Oil prices approach $105 amid Middle East tensions
Oil prices hit record high amid escalating tensions
Brent crude, the global benchmark, saw a significant jump in prices during trading on Monday, reaching nearly $105 a barrel. This sharp increase comes amid worrying reports of escalating Iranian attacks on Gulf states and the entry of the third week of military confrontations between the United States and Israel on one side, and Iran on the other. These geopolitical developments have cast a heavy shadow over global energy markets, raising serious concerns about supply security.
Market movements and price details
In numerical terms, Brent crude rose 1.6% to $104.73 a barrel, slightly below its peak of $106 earlier in the day. This price represents a massive cumulative increase of 40% since the events began on February 28. Similarly, US crude was not immune to these tensions, with West Texas Intermediate rising 1% to $99.68 a barrel, marking a nearly 50% jump since the crisis began, according to the Associated Press.
Despite this upward trend, prices experienced a slight and temporary decline following statements by US President Donald Trump, in which he called on the international community and allied nations to cooperate and help protect the Strait of Hormuz, a vital artery for global oil and gas shipments. As a result, Brent crude futures fell by 24 cents (0.23%) to settle at $102.90 a barrel, after closing higher last Friday. West Texas Intermediate crude also dropped by $1.07 (1.08%) to $97.64 a barrel.
The strategic importance of the Strait of Hormuz and its historical background
To understand the magnitude of the current impact, one must consider the geostrategic importance of the Strait of Hormuz. This waterway is the world’s most crucial chokepoint for oil trade, with roughly one-fifth of the world’s oil supply (approximately 20% of global consumption) passing through it. Historically, threats to close the strait or disrupt shipping have been a major driver of energy price spikes.

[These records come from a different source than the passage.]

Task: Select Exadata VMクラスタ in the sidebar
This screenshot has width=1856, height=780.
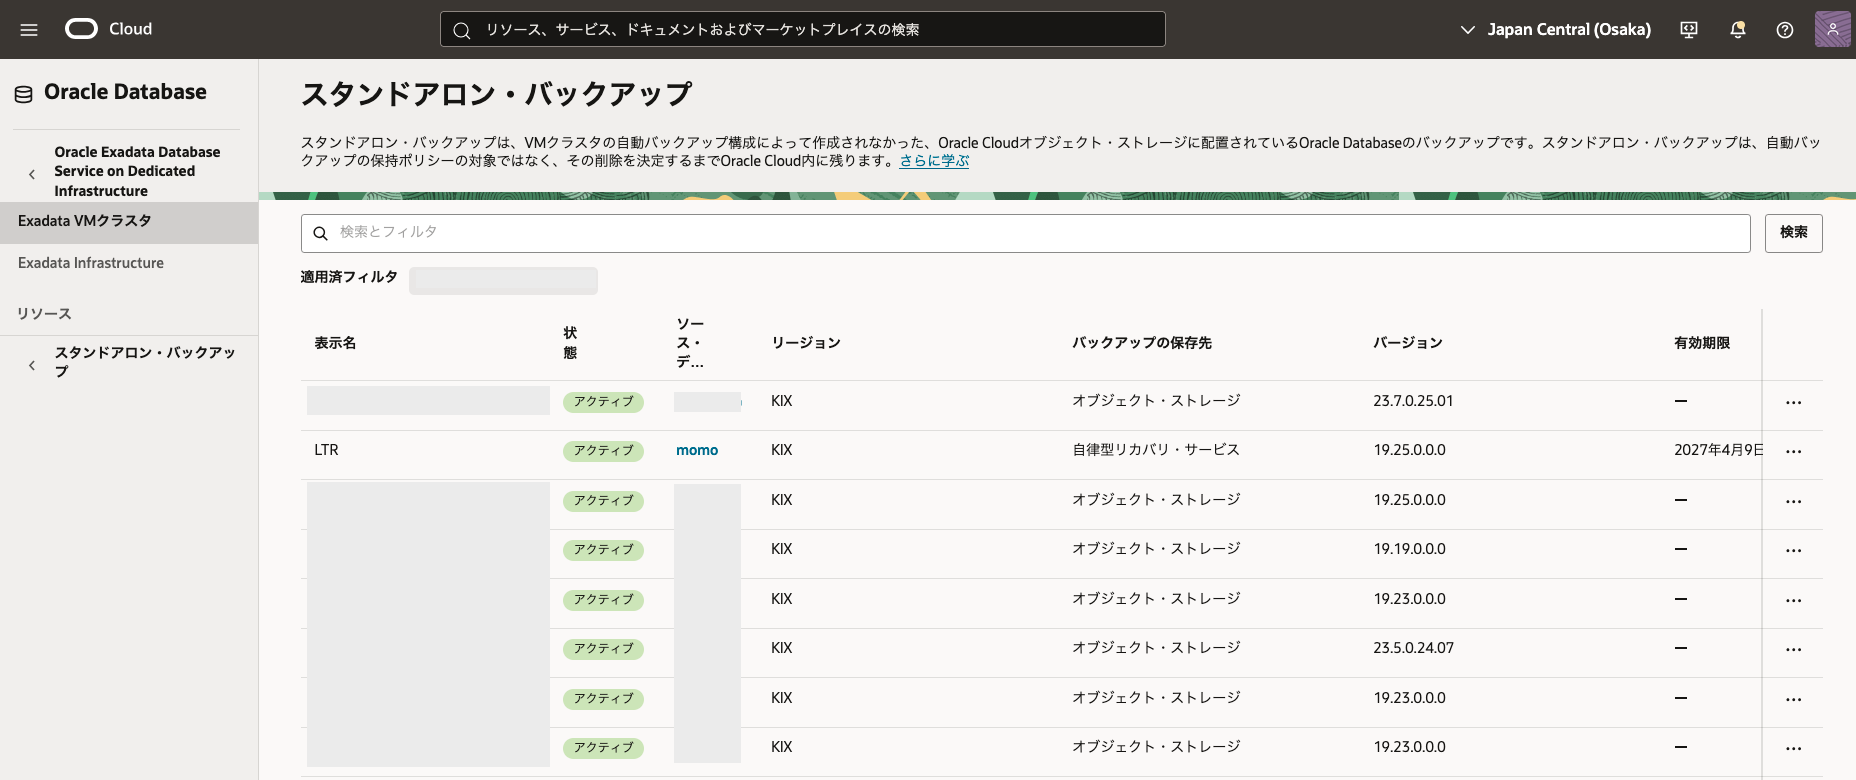Action: coord(85,221)
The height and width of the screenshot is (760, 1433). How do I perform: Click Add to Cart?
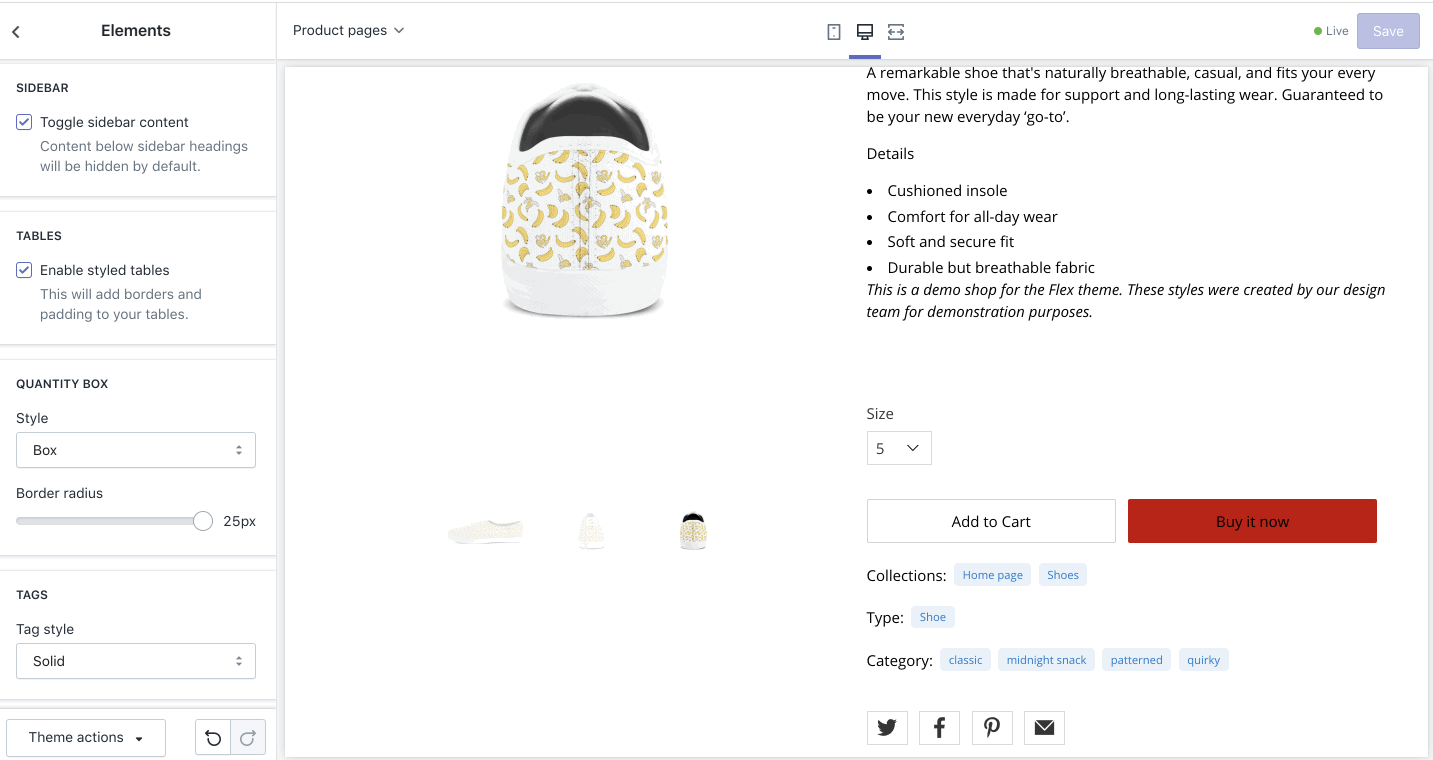[x=990, y=521]
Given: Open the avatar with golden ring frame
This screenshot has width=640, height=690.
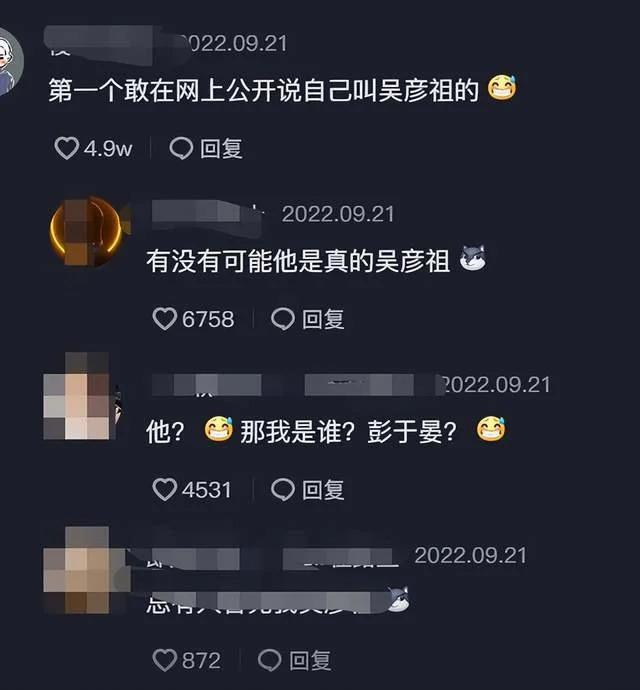Looking at the screenshot, I should point(86,232).
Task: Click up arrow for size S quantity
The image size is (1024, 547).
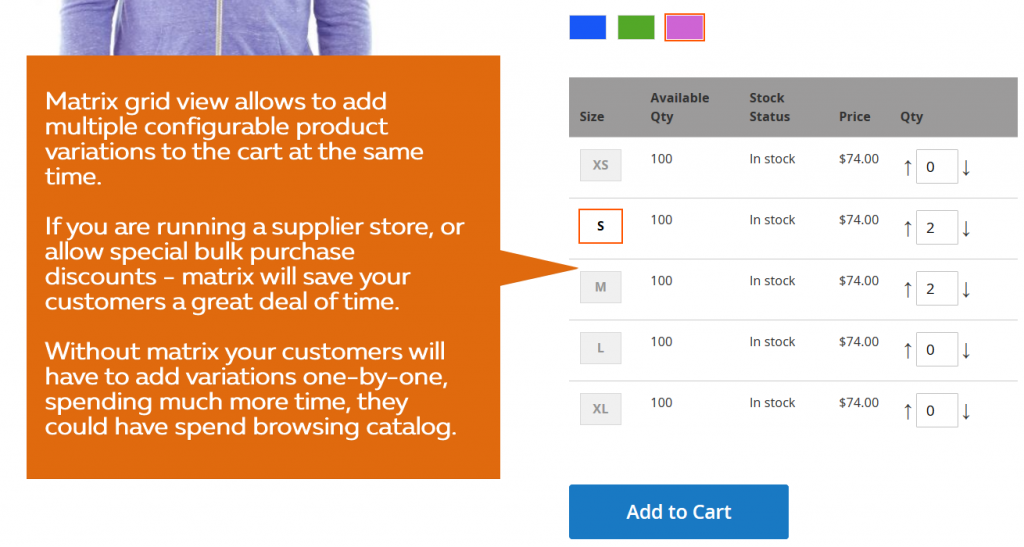Action: pyautogui.click(x=908, y=229)
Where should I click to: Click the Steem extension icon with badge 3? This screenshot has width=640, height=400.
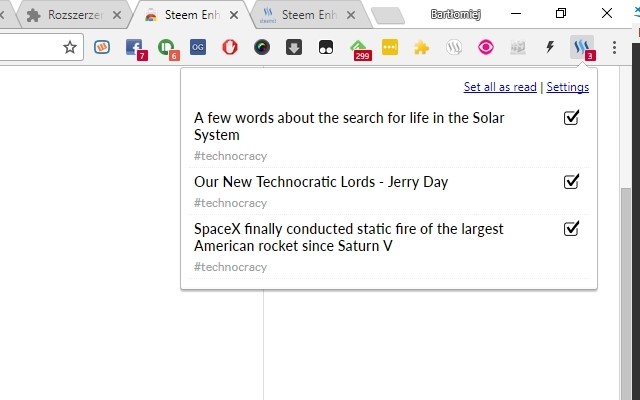(x=582, y=47)
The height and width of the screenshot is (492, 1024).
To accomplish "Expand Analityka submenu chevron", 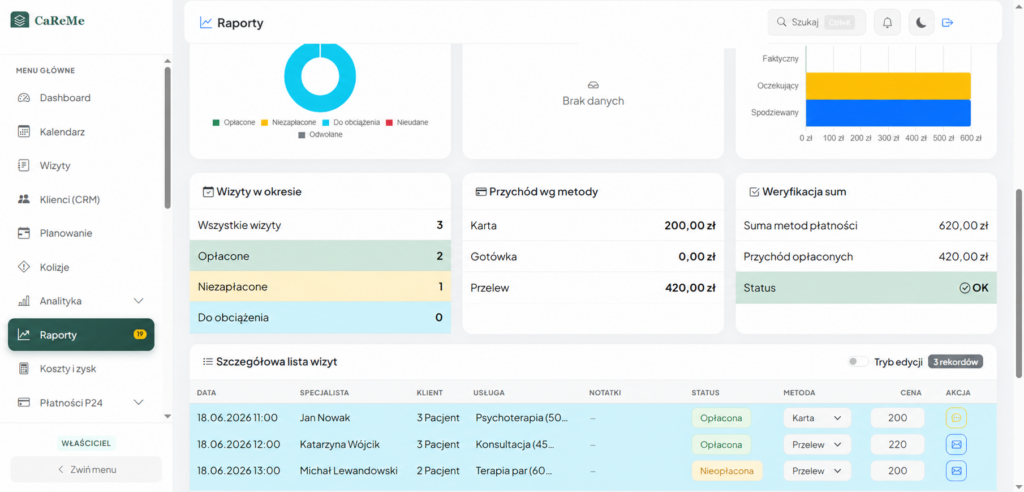I will (x=138, y=301).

Tehran’s potential halt to shipping through the strait in response to the attacks represents the largest possible supply disruption, reminiscent of the major oil crises of the 1970s and 1980s, and pushing prices to their highest levels since 2022.
Expected economic repercussions
Internationally, this dramatic rise in oil prices threatens a new wave of inflation that could hit major economies, as higher energy costs will impact commodity prices, transportation, and global supply chains, posing complex challenges for central banks. Regionally, while oil-producing countries may see an increase in their revenues in the short term, the high costs of shipping insurance and direct security risks could consume a significant portion of these gains. Domestically, energy-importing countries will be directly affected by higher import bills, potentially straining their public budgets and leading to higher fuel prices for the end consumer.
In conclusion, oil markets remain on high alert, as future price movements are closely linked to the extent of escalation or de-escalation in the Middle East region, and the ability of the international community to secure vital shipping lanes to ensure the stability of the global economy.